For this exercise, please reproduce the records below word for word, from the first line through the line with "Brand Disclaimer (777, 1555)".
::: Provided records :::
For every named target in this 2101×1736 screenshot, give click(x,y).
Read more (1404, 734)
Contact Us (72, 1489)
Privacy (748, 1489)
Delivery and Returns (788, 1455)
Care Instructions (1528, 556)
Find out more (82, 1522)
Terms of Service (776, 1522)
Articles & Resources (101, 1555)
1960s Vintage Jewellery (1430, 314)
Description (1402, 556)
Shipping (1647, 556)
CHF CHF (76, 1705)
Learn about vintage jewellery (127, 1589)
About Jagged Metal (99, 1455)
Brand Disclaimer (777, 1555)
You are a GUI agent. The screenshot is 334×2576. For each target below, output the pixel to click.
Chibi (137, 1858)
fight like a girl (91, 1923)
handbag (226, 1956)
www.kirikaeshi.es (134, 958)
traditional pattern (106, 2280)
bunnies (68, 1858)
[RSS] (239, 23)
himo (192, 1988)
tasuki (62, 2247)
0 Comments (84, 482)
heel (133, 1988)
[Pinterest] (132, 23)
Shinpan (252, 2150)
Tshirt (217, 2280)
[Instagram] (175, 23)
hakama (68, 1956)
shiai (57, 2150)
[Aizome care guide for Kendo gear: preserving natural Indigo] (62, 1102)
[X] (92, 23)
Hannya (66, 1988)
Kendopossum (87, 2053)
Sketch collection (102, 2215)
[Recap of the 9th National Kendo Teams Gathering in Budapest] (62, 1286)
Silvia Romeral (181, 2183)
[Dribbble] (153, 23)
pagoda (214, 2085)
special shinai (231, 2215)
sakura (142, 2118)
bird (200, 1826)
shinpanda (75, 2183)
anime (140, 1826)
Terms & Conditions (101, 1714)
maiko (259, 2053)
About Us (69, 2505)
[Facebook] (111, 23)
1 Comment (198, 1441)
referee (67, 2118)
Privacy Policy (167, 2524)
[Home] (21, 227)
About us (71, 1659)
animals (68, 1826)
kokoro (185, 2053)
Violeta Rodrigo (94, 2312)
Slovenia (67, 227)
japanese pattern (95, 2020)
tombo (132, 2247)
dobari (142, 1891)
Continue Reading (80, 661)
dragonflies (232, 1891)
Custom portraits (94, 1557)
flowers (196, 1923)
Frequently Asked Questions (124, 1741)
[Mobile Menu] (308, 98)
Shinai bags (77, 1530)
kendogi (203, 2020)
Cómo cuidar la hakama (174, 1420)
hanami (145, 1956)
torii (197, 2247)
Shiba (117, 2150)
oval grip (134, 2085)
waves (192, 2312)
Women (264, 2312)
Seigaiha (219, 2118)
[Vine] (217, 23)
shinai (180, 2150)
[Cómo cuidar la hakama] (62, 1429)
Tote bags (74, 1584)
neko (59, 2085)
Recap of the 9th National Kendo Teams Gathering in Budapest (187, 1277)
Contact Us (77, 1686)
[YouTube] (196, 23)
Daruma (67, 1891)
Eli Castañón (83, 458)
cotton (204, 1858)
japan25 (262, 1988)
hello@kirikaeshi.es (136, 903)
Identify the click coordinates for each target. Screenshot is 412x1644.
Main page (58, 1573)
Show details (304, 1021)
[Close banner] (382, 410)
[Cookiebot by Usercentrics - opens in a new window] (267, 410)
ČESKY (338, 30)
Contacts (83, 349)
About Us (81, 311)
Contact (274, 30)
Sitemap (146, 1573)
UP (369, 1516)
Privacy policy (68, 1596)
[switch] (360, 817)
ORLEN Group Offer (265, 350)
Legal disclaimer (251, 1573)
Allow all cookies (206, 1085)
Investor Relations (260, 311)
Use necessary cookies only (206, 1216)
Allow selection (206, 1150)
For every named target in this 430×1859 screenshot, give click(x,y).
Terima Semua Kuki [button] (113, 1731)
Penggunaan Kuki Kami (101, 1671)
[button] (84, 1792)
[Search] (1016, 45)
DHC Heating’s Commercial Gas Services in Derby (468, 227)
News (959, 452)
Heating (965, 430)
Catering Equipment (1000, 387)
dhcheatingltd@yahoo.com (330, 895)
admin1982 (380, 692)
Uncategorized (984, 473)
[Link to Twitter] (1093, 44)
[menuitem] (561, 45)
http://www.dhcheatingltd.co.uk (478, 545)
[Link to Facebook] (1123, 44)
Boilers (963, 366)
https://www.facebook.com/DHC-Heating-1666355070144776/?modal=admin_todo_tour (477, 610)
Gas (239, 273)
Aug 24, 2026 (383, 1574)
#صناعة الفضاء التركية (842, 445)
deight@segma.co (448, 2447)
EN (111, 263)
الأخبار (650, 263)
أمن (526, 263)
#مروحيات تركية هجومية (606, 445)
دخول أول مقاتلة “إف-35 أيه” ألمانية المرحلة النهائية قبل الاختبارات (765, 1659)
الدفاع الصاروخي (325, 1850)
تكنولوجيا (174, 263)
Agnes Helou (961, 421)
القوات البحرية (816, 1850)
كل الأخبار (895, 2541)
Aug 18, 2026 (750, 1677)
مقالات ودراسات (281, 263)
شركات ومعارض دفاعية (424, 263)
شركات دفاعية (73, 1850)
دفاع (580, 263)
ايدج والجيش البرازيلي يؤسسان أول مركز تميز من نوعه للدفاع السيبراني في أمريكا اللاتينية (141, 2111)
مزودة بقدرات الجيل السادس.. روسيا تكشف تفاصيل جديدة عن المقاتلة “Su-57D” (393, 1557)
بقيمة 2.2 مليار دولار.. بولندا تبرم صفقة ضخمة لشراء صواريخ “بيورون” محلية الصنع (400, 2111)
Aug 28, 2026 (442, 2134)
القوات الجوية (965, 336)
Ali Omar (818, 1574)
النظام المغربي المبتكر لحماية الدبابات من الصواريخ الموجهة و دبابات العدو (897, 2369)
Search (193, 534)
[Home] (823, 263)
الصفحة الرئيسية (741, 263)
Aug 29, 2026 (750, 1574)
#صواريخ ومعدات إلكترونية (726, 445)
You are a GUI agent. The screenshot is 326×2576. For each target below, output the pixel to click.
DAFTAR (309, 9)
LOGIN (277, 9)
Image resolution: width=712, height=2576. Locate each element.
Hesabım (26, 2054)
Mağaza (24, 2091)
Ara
:::
- Task response -
For every named target in this 2101×1736 screenshot, give click(x,y).
Read more (1404, 734)
Contact Us (72, 1489)
Privacy (748, 1489)
Delivery and Returns (788, 1455)
Care Instructions (1528, 556)
Find out more (82, 1522)
Terms of Service (776, 1522)
Articles & Resources (101, 1555)
1960s Vintage Jewellery (1430, 314)
Description (1402, 556)
Shipping (1647, 556)
CHF CHF (76, 1705)
Learn about vintage jewellery (127, 1589)
About Jagged Metal (99, 1455)
Brand Disclaimer (777, 1555)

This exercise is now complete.